Siyabonga Gama.  Picture: ROBERT TSHABALALA
Siyabonga Gama. Picture: ROBERT TSHABALALA

State-owned railway company Transnet expected an external investigation into allegations that it overpaid for locomotives and consultancy services to be concluded in three months, it said on Monday.

Transnet, commenting on its results, said it was financially well positioned to proceed with its multibillion-rand railway modernisation programme and would not need government guarantees on any further debt.

Despite this, Transnet is starting to feel the effects of the downgrade of SA’s foreign-denominated debt to junk through its bond auctions.

The cloud of state capture continues to hang over state-owned entities, including Transnet, with the railway company likely to remain in the spotlight because it has been identified by the government as one of the key vehicles through which to drive economic growth and transformation.

Transnet posted a R2.8bn profit for the year ended-March 31, up from R393m a year earlier.
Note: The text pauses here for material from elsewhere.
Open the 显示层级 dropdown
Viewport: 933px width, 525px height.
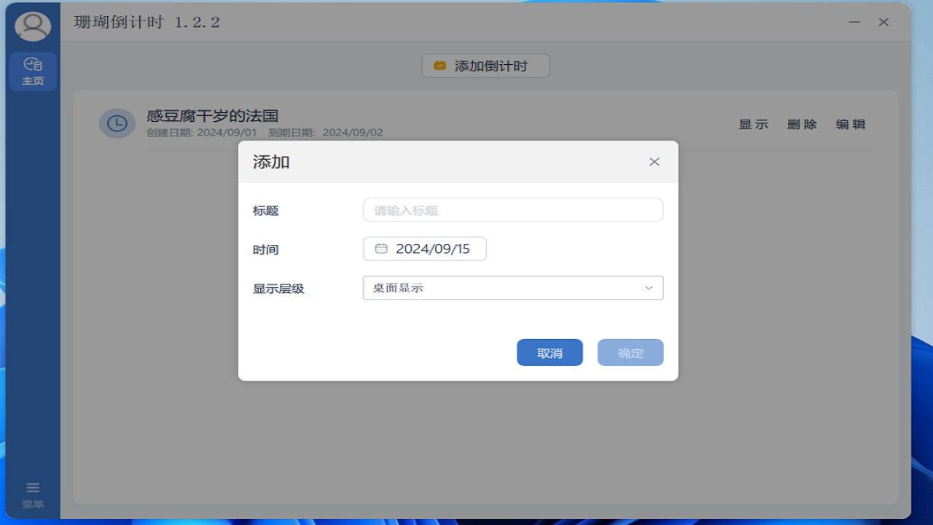point(512,287)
Transnet CE Siyabonga Gama attributed this to stringent cuts to discretionary spending such as the use of consultants.

During the year volumes in general freight increased 4.9% and coal 2.4%. Iron ore volumes fell 1.5% while manganese volumes rose 17.5%.

Operating expenses grew 5.6%, mainly because of a 10.1% increase in electricity costs and 7.5% in personnel costs.
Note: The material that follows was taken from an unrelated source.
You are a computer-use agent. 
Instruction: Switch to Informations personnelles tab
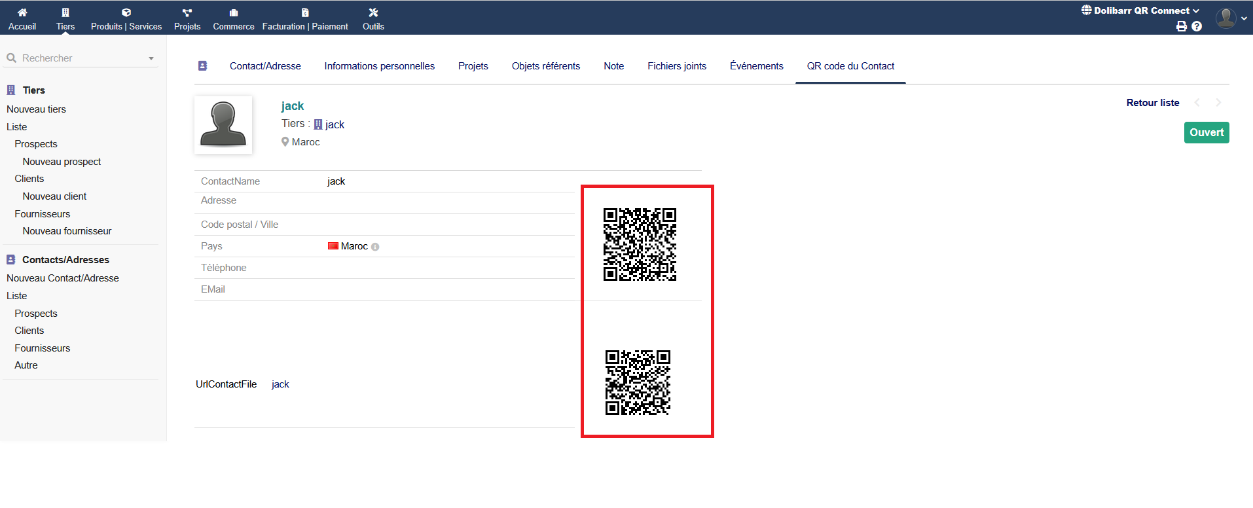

Transnet is in the midst of its market-demand strategy, through which it is spending billions on rail, ports and pipeline modernisation, with R22.4bn expected to be spent in the current financial year alone.
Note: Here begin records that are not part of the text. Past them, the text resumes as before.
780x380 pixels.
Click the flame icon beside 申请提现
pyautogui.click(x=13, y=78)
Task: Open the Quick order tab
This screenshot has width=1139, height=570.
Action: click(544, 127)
SA’s downgrade to junk status by two major ratings agencies in April has raised questions whether borrowing will become too expensive.

Transnet has failed to raise sufficient funds through a number of bond auctions this year. It said it had received offers, but found these too expensive.

"I can tell you there was appetite, it is just that Transnet didn’t allocate at the prices the market was asking for," Transnet chief financial officer Garry Pita said.

Gama said the company was liquid and had high cash flow, and had optimised its capital expenditure in line with expected demand.

The external probe should be done in three months, he said.